# Brief:
Would you return, word for word, the lines of the data below from the line with "The width and height of the screenshot is (1536, 784)." through the line with "You are a computer-use agent. Image resolution: width=1372", and no others?

# Given entries:
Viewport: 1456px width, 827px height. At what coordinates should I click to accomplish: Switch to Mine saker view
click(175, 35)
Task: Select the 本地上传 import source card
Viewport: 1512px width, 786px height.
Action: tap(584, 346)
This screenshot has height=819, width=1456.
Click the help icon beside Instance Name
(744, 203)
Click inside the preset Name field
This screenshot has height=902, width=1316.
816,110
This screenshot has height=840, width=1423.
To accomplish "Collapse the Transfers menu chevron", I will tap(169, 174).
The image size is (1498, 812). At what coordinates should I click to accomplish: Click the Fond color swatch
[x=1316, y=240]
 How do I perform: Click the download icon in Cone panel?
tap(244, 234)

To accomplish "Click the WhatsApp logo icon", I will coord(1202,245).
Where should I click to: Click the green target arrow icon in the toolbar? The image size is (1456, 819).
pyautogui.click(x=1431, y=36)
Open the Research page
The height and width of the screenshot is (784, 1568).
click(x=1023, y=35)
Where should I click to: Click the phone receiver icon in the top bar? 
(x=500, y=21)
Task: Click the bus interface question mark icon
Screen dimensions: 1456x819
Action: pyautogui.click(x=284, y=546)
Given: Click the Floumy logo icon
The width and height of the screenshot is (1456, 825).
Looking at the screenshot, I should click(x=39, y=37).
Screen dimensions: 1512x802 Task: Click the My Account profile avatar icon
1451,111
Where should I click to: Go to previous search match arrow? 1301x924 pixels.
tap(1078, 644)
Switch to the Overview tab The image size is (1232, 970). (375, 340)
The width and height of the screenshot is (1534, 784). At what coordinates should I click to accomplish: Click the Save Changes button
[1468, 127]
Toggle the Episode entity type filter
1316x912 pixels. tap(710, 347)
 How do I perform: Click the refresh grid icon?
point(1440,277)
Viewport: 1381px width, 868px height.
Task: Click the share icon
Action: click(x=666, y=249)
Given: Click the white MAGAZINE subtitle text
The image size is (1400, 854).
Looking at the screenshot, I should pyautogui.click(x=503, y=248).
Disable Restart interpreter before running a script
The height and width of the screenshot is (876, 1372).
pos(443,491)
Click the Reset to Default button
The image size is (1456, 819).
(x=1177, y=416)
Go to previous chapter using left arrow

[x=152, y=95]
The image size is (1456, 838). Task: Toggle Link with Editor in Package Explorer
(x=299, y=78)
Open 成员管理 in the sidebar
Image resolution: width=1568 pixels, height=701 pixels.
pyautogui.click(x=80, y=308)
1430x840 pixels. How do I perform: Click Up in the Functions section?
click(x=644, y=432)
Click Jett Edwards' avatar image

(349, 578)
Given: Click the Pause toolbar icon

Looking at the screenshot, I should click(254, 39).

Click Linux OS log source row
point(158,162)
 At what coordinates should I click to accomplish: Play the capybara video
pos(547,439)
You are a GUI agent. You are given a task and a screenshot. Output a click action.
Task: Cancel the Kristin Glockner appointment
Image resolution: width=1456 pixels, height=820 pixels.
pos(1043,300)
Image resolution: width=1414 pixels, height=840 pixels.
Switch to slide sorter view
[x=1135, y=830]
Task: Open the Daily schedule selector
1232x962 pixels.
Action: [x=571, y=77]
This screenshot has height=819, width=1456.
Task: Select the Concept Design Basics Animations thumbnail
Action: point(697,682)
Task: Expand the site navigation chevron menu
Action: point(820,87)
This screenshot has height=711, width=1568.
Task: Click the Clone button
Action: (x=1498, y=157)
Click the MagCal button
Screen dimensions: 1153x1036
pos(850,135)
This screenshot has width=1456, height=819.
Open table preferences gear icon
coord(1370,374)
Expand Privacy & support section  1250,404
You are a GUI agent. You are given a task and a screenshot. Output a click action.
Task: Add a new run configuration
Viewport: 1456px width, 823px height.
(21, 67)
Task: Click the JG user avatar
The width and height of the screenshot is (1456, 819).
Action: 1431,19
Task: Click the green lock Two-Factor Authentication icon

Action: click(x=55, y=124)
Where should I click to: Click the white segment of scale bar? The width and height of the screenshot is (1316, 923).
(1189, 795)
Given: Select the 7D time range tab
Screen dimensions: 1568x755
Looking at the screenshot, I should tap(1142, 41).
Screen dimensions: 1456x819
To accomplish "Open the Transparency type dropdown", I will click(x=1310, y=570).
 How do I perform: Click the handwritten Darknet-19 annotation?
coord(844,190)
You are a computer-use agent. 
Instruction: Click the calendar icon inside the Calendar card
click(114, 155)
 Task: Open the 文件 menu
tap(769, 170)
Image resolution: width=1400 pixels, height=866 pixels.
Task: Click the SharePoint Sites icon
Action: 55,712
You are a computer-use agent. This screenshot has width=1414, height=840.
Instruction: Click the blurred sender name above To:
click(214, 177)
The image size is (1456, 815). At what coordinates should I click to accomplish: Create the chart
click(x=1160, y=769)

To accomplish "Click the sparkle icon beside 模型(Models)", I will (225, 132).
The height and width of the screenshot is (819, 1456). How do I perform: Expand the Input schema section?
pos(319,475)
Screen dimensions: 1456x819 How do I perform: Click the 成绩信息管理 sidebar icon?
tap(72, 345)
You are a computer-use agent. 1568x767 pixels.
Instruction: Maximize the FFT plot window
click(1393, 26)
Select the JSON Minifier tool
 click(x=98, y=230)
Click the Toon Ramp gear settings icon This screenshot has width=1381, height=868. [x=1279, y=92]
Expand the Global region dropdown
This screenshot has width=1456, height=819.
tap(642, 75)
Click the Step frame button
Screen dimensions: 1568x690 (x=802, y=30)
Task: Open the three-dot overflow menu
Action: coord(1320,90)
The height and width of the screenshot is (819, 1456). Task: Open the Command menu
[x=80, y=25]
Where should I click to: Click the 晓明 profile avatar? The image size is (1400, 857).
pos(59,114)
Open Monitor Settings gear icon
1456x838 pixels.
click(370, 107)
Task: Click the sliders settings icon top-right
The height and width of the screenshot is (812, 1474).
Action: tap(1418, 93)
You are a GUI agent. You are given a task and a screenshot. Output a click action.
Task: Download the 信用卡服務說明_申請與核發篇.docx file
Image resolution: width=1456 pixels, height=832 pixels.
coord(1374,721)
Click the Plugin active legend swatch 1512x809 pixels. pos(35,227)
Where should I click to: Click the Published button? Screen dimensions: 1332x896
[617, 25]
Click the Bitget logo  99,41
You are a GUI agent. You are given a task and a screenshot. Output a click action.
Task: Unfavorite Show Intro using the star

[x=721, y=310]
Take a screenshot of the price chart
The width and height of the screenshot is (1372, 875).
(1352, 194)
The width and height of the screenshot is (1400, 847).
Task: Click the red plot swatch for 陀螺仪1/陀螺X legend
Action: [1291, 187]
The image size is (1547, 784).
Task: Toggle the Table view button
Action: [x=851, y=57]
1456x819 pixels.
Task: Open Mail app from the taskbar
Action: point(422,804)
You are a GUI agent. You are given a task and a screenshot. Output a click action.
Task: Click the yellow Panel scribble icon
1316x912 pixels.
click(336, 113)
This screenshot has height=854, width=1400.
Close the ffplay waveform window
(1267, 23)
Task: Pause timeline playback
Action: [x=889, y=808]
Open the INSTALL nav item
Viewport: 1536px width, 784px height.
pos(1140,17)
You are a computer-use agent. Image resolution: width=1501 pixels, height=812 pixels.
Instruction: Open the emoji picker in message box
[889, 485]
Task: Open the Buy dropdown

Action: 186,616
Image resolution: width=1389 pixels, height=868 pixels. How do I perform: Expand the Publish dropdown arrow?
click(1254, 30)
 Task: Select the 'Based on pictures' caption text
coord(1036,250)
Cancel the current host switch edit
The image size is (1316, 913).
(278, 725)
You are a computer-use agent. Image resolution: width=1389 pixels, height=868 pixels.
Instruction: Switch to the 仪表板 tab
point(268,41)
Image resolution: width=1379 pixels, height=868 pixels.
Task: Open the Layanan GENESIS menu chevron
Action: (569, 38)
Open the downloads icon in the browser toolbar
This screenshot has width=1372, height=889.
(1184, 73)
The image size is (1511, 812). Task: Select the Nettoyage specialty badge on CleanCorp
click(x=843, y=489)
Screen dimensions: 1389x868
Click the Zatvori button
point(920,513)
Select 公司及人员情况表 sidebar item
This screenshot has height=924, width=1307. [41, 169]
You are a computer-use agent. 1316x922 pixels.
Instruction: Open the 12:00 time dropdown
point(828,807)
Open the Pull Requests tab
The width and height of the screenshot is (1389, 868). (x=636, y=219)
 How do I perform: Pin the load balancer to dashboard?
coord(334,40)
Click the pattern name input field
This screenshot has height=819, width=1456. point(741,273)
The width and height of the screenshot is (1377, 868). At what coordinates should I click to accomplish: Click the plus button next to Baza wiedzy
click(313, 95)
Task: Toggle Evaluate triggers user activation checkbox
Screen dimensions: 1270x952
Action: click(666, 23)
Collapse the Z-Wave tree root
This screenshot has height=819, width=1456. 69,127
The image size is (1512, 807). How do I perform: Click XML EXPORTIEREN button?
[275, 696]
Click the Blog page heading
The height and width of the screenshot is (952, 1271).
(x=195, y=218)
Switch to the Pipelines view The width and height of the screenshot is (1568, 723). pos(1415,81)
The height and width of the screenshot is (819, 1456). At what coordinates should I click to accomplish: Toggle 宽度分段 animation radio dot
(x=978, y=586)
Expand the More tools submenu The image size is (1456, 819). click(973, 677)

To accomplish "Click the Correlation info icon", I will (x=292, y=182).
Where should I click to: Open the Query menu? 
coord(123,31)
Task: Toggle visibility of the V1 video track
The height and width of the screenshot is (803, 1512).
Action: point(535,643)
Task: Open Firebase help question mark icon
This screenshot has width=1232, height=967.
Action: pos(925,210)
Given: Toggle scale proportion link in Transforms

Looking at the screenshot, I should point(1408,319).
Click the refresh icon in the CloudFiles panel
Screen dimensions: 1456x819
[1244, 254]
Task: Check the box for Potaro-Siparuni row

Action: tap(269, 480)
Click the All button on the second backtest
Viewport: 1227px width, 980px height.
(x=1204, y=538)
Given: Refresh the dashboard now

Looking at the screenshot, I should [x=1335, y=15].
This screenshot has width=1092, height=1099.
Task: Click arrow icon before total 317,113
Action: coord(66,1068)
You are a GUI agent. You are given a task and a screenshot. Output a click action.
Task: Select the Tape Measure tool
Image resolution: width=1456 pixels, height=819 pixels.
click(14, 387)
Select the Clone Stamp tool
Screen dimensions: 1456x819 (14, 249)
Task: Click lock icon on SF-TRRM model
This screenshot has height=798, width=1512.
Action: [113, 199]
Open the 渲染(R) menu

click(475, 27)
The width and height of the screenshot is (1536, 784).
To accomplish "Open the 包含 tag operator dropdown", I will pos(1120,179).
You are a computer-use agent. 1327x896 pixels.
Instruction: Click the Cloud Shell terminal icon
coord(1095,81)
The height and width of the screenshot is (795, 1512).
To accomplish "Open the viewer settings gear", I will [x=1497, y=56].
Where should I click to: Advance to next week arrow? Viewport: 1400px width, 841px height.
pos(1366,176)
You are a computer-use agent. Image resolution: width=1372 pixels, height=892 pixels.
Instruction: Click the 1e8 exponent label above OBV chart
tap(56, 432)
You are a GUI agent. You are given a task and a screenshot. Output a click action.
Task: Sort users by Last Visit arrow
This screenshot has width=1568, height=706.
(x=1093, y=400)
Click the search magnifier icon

# Answer space:
The width and height of the screenshot is (1536, 784).
To accomplish "Open the 包含 tag operator dropdown", I will pos(1120,179).
You are a computer-use agent. 1327x896 pixels.
Instruction: Click the Cloud Shell terminal icon
coord(1095,81)
The height and width of the screenshot is (795, 1512).
To accomplish "Open the viewer settings gear", I will [x=1497, y=56].
Where should I click to: Advance to next week arrow? Viewport: 1400px width, 841px height.
pos(1366,176)
You are a computer-use agent. Image resolution: width=1372 pixels, height=892 pixels.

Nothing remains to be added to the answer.